Public Works Year Three: Looking Back and Looking Forward

13 January 2020

By Kelly Connole and Susannah Ottaway, Public Works Co-Directors, Carleton College

As the Mellon-funded Public Works initiative progresses through the third of its four years at Carleton, we want to reflect on some of the most important insights we have gained, and to set out some of the goals that we hope to pursue as the grant continues. The initiative has sought to strengthen the quality, depth and frequency of publicly-engaged teaching and scholarship on campus, and we have also been working to better understand how to build more effective collaborations with community members, both in Northfield and far afield. Some of this work has been structural: working with the CCCE to design new Community Partnership Agreement forms, hosting Winter Break Workshops on best practices, and locating digitally based arts and humanities in the Carleton curriculum by way of a newly minted minor. Reflection, on the part of both faculty and students, is critical to the initiative and we’ve learned much from the reporting mechanisms required for every funded project throughout the past three years.

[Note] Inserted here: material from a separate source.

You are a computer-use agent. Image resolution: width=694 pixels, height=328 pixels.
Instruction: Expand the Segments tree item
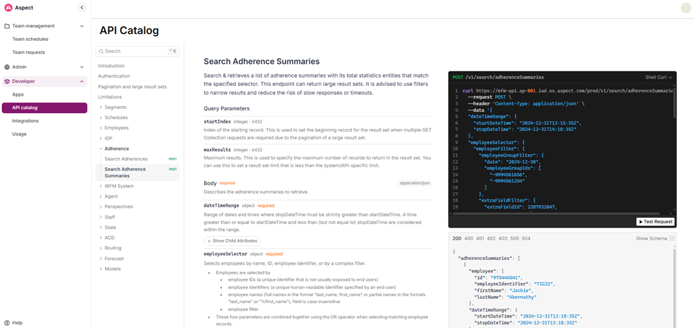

Other efforts of the initiative have been more about community and relationship building. We have been hosting conversations with Public Works grant recipients, so that we have a genuine sense of community among cohorts of faculty who are deeply interested in community engaged work, giving them a place to discuss their projects with other like-minded peers. We’ve had the luxury of funding projects created by faculty at all stages of their career, including visiting faculty, so Public Works has not been exclusive to any particular group. From the outset of the initiative, Carleton staff have been essential partners, and much of the success of Public Works stems from the steadfast commitment of our colleagues in the library, academic technology and the CCCE. We have all learned from each other and from our communities. We are also increasingly aware of all the work that we still need to do. We hope to better understand how publicly engaged work changes the climate of the campus, how faculty, staff and students can be more skilled and competent in engaging our community partners, and how reflective practices can get to the heart of the potential for deep insights that are embedded in public scholarship and academic civic engagement projects. We need to work to understand how positionality impacts what we do, and we need to be attentive to issues of equity and diversity. For the next year and a half, we will work towards an endpoint where we have expanded our collective understanding of the history and culture of the place we inhabit, including engagement with indigenous cultures.

The purpose of this blog is to create another space for reflection on the work that we do. We will be featuring a variety of voices, including faculty, staff, student participants, and community partners. Ultimately, we imagine this blog as a place for rich conversations on publicly-engaged arts and humanities that brings together the different people who make this work possible.